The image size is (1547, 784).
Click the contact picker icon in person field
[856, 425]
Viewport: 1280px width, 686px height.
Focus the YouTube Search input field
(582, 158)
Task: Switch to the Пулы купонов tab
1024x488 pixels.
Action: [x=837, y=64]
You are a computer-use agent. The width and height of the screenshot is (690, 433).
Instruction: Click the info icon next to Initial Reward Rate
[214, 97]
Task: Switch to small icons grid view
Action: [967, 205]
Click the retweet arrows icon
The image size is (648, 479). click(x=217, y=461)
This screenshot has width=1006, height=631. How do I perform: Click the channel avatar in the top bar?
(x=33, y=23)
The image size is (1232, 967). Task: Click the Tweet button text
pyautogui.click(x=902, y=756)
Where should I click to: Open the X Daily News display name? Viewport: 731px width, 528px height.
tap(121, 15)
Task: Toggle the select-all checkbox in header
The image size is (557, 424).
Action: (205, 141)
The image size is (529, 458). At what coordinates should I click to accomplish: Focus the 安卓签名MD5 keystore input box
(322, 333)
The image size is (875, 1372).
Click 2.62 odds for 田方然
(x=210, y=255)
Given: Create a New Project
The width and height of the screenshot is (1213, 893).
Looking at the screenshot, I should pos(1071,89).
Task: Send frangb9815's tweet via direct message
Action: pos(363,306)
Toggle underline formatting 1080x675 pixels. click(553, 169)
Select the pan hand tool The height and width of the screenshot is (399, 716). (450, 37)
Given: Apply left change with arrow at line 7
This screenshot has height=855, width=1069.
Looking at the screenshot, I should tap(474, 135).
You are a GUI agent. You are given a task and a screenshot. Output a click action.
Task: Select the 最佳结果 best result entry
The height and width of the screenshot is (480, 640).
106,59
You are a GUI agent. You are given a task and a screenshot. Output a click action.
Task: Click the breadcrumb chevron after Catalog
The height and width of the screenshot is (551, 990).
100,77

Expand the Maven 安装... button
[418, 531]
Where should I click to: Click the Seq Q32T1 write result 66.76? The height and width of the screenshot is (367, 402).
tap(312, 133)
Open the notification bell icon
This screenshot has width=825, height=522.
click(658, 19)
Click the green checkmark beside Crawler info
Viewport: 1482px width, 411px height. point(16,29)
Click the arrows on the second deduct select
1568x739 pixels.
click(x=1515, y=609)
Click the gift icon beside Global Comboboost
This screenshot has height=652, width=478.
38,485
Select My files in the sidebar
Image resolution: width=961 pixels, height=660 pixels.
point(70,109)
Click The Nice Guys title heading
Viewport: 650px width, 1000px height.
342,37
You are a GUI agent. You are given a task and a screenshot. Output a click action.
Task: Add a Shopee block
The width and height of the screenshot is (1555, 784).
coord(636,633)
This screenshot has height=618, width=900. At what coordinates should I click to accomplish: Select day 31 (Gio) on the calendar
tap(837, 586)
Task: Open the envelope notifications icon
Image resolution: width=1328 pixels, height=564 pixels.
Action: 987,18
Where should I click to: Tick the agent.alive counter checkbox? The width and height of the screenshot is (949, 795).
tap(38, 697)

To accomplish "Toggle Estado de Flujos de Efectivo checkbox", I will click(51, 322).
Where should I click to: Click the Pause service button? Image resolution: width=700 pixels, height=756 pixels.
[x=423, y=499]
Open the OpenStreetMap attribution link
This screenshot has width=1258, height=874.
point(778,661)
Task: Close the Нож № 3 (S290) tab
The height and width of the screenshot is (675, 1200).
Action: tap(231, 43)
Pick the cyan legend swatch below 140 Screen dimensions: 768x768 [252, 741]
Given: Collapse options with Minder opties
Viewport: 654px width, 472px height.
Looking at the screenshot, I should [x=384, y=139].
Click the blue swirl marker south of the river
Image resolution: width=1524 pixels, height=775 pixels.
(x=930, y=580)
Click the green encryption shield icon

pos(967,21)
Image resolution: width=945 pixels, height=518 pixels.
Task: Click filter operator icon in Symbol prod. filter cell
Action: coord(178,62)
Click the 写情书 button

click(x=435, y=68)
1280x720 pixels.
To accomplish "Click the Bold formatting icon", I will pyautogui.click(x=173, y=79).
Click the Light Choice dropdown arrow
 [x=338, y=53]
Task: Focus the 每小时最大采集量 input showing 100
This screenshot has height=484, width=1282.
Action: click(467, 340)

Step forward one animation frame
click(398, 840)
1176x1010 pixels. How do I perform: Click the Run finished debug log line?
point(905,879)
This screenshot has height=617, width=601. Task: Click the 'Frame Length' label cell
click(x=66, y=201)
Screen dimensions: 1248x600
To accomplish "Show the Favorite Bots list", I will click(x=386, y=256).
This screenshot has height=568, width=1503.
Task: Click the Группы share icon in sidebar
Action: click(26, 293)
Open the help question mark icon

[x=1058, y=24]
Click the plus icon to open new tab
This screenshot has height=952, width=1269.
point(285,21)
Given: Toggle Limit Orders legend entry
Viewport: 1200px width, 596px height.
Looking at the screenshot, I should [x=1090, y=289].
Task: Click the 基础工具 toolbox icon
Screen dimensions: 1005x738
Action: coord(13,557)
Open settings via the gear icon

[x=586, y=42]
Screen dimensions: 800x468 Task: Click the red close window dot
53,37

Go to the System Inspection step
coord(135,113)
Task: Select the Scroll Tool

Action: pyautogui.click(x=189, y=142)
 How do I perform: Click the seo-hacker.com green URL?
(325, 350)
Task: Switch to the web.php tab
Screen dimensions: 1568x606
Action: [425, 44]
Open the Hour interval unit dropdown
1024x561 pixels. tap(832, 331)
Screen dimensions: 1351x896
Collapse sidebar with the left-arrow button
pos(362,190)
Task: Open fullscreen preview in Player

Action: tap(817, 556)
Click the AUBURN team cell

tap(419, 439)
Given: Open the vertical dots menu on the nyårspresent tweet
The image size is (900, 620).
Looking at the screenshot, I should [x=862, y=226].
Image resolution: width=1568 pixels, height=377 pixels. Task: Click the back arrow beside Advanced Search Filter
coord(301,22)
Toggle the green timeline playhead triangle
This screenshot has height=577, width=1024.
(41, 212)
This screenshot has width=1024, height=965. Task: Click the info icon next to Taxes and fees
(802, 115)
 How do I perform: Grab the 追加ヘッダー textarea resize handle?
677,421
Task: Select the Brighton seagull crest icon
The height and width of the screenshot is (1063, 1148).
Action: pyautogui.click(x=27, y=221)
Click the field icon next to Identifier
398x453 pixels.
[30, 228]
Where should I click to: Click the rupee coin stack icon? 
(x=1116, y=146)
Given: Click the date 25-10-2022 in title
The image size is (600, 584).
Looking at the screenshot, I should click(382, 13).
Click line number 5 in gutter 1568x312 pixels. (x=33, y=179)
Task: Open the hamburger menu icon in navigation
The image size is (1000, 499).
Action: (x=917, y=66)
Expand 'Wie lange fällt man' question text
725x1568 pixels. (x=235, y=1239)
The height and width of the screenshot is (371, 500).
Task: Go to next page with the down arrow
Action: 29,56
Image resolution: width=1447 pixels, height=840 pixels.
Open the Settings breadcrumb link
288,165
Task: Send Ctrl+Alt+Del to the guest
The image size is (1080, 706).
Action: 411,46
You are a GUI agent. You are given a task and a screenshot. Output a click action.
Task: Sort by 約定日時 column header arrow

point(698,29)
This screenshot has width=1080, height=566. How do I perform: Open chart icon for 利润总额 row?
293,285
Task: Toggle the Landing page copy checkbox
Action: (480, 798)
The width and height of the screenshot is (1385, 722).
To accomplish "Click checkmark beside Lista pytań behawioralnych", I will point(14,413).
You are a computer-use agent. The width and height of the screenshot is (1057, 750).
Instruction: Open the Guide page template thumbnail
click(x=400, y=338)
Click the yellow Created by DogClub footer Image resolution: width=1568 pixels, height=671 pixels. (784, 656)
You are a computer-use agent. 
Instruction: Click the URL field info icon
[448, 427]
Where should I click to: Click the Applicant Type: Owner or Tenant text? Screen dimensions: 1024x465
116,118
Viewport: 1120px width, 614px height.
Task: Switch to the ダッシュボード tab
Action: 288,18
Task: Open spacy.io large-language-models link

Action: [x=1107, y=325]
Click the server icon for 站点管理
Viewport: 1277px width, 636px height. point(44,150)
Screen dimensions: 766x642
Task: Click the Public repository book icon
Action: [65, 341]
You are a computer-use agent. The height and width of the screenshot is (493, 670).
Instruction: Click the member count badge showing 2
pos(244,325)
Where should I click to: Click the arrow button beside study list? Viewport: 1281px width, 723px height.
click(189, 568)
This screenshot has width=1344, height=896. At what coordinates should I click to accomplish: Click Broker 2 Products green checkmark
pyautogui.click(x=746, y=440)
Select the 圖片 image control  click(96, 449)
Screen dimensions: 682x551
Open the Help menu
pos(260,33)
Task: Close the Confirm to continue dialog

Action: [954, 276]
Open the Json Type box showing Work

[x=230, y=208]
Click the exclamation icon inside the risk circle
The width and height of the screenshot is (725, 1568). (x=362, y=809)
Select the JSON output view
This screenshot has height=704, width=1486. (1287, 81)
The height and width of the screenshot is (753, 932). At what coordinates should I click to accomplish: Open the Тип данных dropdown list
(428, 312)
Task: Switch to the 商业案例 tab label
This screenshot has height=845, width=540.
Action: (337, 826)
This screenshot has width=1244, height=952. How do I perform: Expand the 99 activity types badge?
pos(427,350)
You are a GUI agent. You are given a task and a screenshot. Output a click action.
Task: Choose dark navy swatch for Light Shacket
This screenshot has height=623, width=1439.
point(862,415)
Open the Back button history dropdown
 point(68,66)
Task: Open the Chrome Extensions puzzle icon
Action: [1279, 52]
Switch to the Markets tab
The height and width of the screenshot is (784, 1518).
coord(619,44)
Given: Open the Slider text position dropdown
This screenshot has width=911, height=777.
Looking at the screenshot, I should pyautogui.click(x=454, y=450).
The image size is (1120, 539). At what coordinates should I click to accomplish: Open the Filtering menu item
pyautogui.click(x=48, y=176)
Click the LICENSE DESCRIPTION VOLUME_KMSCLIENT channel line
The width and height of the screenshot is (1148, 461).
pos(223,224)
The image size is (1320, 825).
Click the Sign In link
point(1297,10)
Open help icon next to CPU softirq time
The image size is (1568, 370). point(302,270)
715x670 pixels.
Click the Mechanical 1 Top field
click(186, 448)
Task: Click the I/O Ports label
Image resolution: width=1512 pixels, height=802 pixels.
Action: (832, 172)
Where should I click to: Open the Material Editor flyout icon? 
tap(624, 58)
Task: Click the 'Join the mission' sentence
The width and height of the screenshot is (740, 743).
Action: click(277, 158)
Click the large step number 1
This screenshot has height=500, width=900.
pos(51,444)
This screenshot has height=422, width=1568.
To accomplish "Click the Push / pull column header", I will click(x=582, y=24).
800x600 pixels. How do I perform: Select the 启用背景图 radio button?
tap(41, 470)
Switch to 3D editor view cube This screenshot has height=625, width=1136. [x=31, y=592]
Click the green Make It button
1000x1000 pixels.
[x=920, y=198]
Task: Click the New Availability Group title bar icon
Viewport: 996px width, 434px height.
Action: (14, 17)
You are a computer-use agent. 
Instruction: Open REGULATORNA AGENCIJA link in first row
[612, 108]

== WHAT THE EXERCISE ASKS ==
Please transcribe exactly the lines above from the line that has "Select the 圖片" up to and including the line that has "Task: Switch to the 商业案例 tab label"; no other line belongs in the answer.

== EXPECTED ANSWER ==
Select the 圖片 image control  click(96, 449)
Screen dimensions: 682x551
Open the Help menu
pos(260,33)
Task: Close the Confirm to continue dialog

Action: [954, 276]
Open the Json Type box showing Work

[x=230, y=208]
Click the exclamation icon inside the risk circle
The width and height of the screenshot is (725, 1568). (x=362, y=809)
Select the JSON output view
This screenshot has height=704, width=1486. (1287, 81)
The height and width of the screenshot is (753, 932). At what coordinates should I click to accomplish: Open the Тип данных dropdown list
(428, 312)
Task: Switch to the 商业案例 tab label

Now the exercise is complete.